* _WHAT THIS EXERCISE ASKS_
1) Please rewrite the paragraph of the challenge description that begins "Police statistics have shown" in a shorter form, keeping its main facts.
2) Decide whether each statement agrees with the challenge description. Answer yes or no and quote the words from the challenge description that settle it.
(a) The police reports given to participants span 2010 to 2022.
(b) The National Statistics Institute of Costa Rica supplied the weather data.
(c) Teams identified limited geographical granularity as a weakness of the datasets.
3) Repeat the challenge description word for word, from "According to a" to "becomes a priority.", inclusive.

* _READING PASSAGE_
** Start **
Challenge provided by Urbanalytica

Predicting a safety score for women in Costa Rica

“Where can I be safe” is an example of a crime index map that could decrease gender-based violence by reducing the number of street crimes.

According to a study by the United Nations Entity for Gender Equality and the Empowerment of Women [1], gender violence in cities, specifically in public spaces, has become an increasingly public issue, especially in Latin America. The lack of adequate urban infrastructure, policies, and governance models exacerbates it. Thus, addressing the main obstacles women face regarding their right to an inclusive and safe city becomes a priority.

Police statistics have shown that 70.6% of the complaints of street sexual harassment in Costa Rica in 2019 were submitted by women [2]. While no current strategy from the public authorities is in place, women are raising their voices and creating awareness groups on social media, for example, to report aggressions and missing persons. This is why women need a mapping tool to identify and report whenever they feel their right to enjoy public spaces without being harassed is being threatened.

Tools like this already exist in other parts of the world. For example, in India, the Red Dot Foundation created the SafeCity web app


The goal of this challenge was to create a safety index to assess conditions, insecurity, and gender violence in public spaces affecting women and girls in Costa Rica and predict its trend.

United Nations SDG 

GOAL 11: Sustainable Cities and Communities

  • Target 11.7: Provide access to safe and inclusive green and public spaces


The following datasets were provided to the participants:

  • Police reports from 2010 to 2022, including the type of crime, location, and anonymized information about the victim, provided by Urbanalytica
  • Information about the location of POI, commercial and residential areas, road network, and other public infrastructure, provided by Urbanalytica
  • Demographic and crime rate data, provided by Urbanalytica
  • Google review data, provided by Google
  • Weather data, provided by OpenWeather
  • Open city data, provided by the National Statistics Institute of Costa Rica


While many teams recognized the richness of the datasets in terms of time span, the lack of geographical granularity was noted as one of the weak points. One team simulated how a sample of such a dataset would look like.
** End **
* _MATERIAL_
** Start **
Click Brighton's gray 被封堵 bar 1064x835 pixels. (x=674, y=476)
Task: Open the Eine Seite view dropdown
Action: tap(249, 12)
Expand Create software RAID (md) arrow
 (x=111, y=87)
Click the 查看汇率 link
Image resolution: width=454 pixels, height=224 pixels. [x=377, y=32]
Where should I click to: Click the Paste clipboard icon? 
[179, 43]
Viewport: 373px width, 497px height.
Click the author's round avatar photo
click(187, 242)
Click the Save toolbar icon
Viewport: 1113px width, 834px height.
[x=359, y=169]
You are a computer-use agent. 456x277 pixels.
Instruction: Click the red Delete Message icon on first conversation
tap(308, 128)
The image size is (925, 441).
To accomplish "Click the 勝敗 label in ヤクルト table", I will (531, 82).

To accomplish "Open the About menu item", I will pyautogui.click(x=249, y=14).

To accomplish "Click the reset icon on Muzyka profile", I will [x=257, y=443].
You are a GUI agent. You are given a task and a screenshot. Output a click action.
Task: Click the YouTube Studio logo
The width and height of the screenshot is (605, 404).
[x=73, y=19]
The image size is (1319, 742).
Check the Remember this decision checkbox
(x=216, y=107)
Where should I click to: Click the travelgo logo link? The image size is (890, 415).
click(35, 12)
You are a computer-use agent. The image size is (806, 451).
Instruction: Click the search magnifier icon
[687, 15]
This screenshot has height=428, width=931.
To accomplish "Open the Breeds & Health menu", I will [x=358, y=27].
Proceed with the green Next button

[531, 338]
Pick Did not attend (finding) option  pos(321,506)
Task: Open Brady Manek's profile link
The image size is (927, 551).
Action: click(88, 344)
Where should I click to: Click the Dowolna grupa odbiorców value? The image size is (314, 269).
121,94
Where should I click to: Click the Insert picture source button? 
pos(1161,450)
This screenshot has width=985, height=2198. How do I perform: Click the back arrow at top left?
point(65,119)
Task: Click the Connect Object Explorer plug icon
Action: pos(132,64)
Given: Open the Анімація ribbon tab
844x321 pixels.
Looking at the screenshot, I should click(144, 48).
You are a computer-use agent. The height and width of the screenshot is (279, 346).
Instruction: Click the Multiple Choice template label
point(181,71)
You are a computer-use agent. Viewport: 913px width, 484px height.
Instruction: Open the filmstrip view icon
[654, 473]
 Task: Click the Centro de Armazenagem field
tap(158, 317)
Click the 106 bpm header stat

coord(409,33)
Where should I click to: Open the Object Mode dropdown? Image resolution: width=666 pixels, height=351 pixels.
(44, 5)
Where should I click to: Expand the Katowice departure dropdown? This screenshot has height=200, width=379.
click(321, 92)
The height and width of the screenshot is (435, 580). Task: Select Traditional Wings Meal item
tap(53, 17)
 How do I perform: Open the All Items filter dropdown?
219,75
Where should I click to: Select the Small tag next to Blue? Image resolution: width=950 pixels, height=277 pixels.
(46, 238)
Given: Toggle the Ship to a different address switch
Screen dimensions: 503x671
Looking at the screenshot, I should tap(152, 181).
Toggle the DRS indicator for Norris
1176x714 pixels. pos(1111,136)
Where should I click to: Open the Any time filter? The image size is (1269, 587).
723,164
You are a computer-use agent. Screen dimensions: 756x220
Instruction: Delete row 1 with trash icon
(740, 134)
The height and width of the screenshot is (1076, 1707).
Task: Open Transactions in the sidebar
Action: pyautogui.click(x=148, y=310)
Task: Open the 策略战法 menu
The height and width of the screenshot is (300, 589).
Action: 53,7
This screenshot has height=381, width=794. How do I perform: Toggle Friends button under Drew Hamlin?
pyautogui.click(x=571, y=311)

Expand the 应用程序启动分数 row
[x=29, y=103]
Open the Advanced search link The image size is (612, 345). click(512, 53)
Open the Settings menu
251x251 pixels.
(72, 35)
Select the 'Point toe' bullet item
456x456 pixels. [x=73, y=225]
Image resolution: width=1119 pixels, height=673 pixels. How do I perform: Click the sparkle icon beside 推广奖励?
** End **
* _TASK RESULTS_
1) In 2019, women filed 70.6% of the street sexual harassment complaints made to police in Costa Rica. Public authorities have no strategy in place. Women are responding with awareness groups on social media, where they report aggressions and missing persons. They therefore need a mapping tool for identifying and reporting threats to their right to use public spaces without harassment.

2)
(a) Yes: "Police reports from 2010 to 2022"
(b) No: "Weather data, provided by OpenWeather"
(c) Yes: "the lack of geographical granularity was noted as one of the weak points"

3)
According to a study by the United Nations Entity for Gender Equality and the Empowerment of Women [1], gender violence in cities, specifically in public spaces, has become an increasingly public issue, especially in Latin America. The lack of adequate urban infrastructure, policies, and governance models exacerbates it. Thus, addressing the main obstacles women face regarding their right to an inclusive and safe city becomes a priority.